One out of every 20 reportable accidents involves an engine problem on takeoff. Poor maintenance, cockpit management, operating technique or decision-making was a factor. Power reduction was involved in only 4 of 273 accidents.
Fuel problems score #1 as a factor 32% of the time. 10% of failure accidents had induction system problem as cause. This would include Carburetor Heat and air filter problems. 20% of the engine failure accidents were caused by a mechanical problem. In almost all cases deficiencies existed in maintenance or operating technique. Propellers were involved in only 3 out of 273 accidents.
A rapid and total loss of engine oil in flight is indicated by a loss of oil pressure WITHOUT an increase in oil temperature since there will be no oil in the vicinity of the oil temperature probe
One cause of engine failure is due to the failure of some engine component. The other three reasons involve loss of spark, air, or fuel. Ignition failure is seldom total because of duplications in the system. Lack of air is most common due to induction or carburetor icing. Proper fuel management most easily avoids the most common cause of engine failure. Fuel starvation is when fuel is available but not getting to the engine.

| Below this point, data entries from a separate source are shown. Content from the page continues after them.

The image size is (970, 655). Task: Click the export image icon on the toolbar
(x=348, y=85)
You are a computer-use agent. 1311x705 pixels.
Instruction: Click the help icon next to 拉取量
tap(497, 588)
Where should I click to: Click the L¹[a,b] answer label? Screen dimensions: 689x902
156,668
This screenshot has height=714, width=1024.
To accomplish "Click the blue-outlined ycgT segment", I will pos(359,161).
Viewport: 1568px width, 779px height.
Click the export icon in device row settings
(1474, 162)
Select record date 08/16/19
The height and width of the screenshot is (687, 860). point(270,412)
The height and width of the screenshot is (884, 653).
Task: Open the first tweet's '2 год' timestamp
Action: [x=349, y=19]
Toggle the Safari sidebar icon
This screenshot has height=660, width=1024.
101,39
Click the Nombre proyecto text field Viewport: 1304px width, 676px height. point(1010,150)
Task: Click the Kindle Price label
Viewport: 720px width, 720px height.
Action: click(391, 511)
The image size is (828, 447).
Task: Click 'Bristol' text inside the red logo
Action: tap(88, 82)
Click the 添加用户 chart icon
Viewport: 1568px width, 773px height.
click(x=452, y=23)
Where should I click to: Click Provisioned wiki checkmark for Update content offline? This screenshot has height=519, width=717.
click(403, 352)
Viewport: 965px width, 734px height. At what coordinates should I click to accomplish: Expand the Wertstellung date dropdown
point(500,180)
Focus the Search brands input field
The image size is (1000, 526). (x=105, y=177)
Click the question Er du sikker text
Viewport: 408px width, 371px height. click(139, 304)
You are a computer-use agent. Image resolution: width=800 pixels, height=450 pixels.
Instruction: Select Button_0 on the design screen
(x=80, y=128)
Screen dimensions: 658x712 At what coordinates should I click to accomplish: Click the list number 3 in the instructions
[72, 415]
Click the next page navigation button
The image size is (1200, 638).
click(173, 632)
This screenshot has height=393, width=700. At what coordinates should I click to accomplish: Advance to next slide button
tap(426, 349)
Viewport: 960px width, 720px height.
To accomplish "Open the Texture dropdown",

Fuel exhaustion is when you are out of fuel.
Lycoming makes engines that may be equipped with a single
drive shaft for both magnetos. I have known this shaft to break
and immediately stop the engine. The duality of the magnetos
is useless in this event. Seems to me that the electronic ignition
would be a viable consideration.
An aircraft is most likely to have a component failure during the takeoff and landing process. The use of maximum power and power changes seem to precipitate failures. Rapid power changes can cause a pre-existing component weakness to reach the point of failure.
Either can be prevented by:
--Crew will determine fuel quantity, type, and quality.
--Depart ramp on fullest tank or both.
--Confirm both by feel and visually any fuel selector indent setting.
--Find out what a selector does in other positions on the ground.
--Select new tanks only in vicinity of airports.
Use chart to note places of fuel tank changes.
Engine Failures (Instructor)
Excessive in flight idling of the engine will cause the engine to cool to the point that fuel may not vaporize in the carburetor. This drastically leans the mixture and can fail the engine. A sudden throttle movement may make the problem worse. Precautions are to make ground check of idling setting, avoid abrupt throttle movements at all times. Keep the engine warm during glides by frequently opening the throttle for a few seconds.
The essential element of any engine failure is the amount of time you have remaining in the air. You must have a prepared plan to use and a checklist to make sure you follow the plan. The quickest emergency checklist utilizes the cross panel flow. This must be adjusted to each cockpit and aircraft type. The flow of one instrument panel will seldom work on another panel. The flow lets you complete the task flow quickly and even more quickly confirm completion by reference to the checklist.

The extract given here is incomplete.